[Stored data entries]
** begin **

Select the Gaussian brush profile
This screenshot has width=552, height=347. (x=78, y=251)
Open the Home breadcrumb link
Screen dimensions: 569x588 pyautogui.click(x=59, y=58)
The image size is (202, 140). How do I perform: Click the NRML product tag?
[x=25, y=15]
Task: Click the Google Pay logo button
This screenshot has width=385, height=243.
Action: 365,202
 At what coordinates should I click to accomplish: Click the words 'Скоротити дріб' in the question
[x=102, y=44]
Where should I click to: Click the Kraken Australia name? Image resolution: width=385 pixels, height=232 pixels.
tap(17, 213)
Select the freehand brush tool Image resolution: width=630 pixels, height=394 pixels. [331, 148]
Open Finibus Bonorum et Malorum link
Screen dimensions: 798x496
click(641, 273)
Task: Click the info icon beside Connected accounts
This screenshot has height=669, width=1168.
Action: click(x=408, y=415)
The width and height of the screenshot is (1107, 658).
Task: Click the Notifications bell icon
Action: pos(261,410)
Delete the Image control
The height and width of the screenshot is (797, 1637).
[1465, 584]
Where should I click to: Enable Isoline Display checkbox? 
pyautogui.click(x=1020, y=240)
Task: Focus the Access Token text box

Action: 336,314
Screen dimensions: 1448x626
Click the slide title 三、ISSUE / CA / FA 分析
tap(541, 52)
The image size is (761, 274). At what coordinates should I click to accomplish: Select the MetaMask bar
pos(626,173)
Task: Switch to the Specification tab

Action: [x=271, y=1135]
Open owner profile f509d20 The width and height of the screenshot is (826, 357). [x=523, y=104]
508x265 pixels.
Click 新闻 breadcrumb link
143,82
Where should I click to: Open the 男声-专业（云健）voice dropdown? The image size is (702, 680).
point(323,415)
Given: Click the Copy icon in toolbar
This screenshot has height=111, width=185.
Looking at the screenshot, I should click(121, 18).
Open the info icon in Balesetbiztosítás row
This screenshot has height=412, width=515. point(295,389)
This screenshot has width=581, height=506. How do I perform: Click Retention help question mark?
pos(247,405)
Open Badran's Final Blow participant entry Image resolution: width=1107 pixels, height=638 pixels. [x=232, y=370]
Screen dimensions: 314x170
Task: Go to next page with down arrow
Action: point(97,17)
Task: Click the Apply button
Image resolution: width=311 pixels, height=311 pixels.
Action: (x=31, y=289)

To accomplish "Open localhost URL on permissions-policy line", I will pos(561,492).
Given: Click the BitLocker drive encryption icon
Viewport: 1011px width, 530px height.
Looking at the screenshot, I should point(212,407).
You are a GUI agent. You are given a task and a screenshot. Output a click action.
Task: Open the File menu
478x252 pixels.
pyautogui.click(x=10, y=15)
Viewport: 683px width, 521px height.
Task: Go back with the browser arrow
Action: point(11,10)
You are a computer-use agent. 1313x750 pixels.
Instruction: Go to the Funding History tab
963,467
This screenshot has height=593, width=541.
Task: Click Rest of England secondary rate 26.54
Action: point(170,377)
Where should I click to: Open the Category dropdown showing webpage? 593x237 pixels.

** end **

▶ _Given exercise_
In all of the lines above, switch "Where should I click to" to "Where do I click to" and leave everything else unchanged.

▶ _Full answer_
Select the Gaussian brush profile
This screenshot has width=552, height=347. (x=78, y=251)
Open the Home breadcrumb link
Screen dimensions: 569x588 pyautogui.click(x=59, y=58)
The image size is (202, 140). How do I perform: Click the NRML product tag?
[x=25, y=15]
Task: Click the Google Pay logo button
This screenshot has width=385, height=243.
Action: 365,202
 At what coordinates should I click to accomplish: Click the words 'Скоротити дріб' in the question
[x=102, y=44]
Where do I click to: Click the Kraken Australia name? Image resolution: width=385 pixels, height=232 pixels.
tap(17, 213)
Select the freehand brush tool Image resolution: width=630 pixels, height=394 pixels. [331, 148]
Open Finibus Bonorum et Malorum link
Screen dimensions: 798x496
click(641, 273)
Task: Click the info icon beside Connected accounts
This screenshot has height=669, width=1168.
Action: click(x=408, y=415)
The width and height of the screenshot is (1107, 658).
Task: Click the Notifications bell icon
Action: pos(261,410)
Delete the Image control
The height and width of the screenshot is (797, 1637).
[1465, 584]
Where do I click to: Enable Isoline Display checkbox? 
pyautogui.click(x=1020, y=240)
Task: Focus the Access Token text box

Action: 336,314
Screen dimensions: 1448x626
Click the slide title 三、ISSUE / CA / FA 分析
tap(541, 52)
The image size is (761, 274). At what coordinates should I click to accomplish: Select the MetaMask bar
pos(626,173)
Task: Switch to the Specification tab

Action: [x=271, y=1135]
Open owner profile f509d20 The width and height of the screenshot is (826, 357). [x=523, y=104]
508x265 pixels.
Click 新闻 breadcrumb link
143,82
Where do I click to: Open the 男声-专业（云健）voice dropdown? The image size is (702, 680).
point(323,415)
Given: Click the Copy icon in toolbar
This screenshot has height=111, width=185.
Looking at the screenshot, I should click(121, 18).
Open the info icon in Balesetbiztosítás row
This screenshot has height=412, width=515. point(295,389)
This screenshot has width=581, height=506. How do I perform: Click Retention help question mark?
pos(247,405)
Open Badran's Final Blow participant entry Image resolution: width=1107 pixels, height=638 pixels. [x=232, y=370]
Screen dimensions: 314x170
Task: Go to next page with down arrow
Action: point(97,17)
Task: Click the Apply button
Image resolution: width=311 pixels, height=311 pixels.
Action: (x=31, y=289)

To accomplish "Open localhost URL on permissions-policy line", I will pos(561,492).
Given: Click the BitLocker drive encryption icon
Viewport: 1011px width, 530px height.
Looking at the screenshot, I should point(212,407).
You are a GUI agent. You are given a task and a screenshot. Output a click action.
Task: Open the File menu
478x252 pixels.
pyautogui.click(x=10, y=15)
Viewport: 683px width, 521px height.
Task: Go back with the browser arrow
Action: point(11,10)
You are a computer-use agent. 1313x750 pixels.
Instruction: Go to the Funding History tab
963,467
This screenshot has height=593, width=541.
Task: Click Rest of England secondary rate 26.54
Action: point(170,377)
Where do I click to: Open the Category dropdown showing webpage? 593x237 pixels.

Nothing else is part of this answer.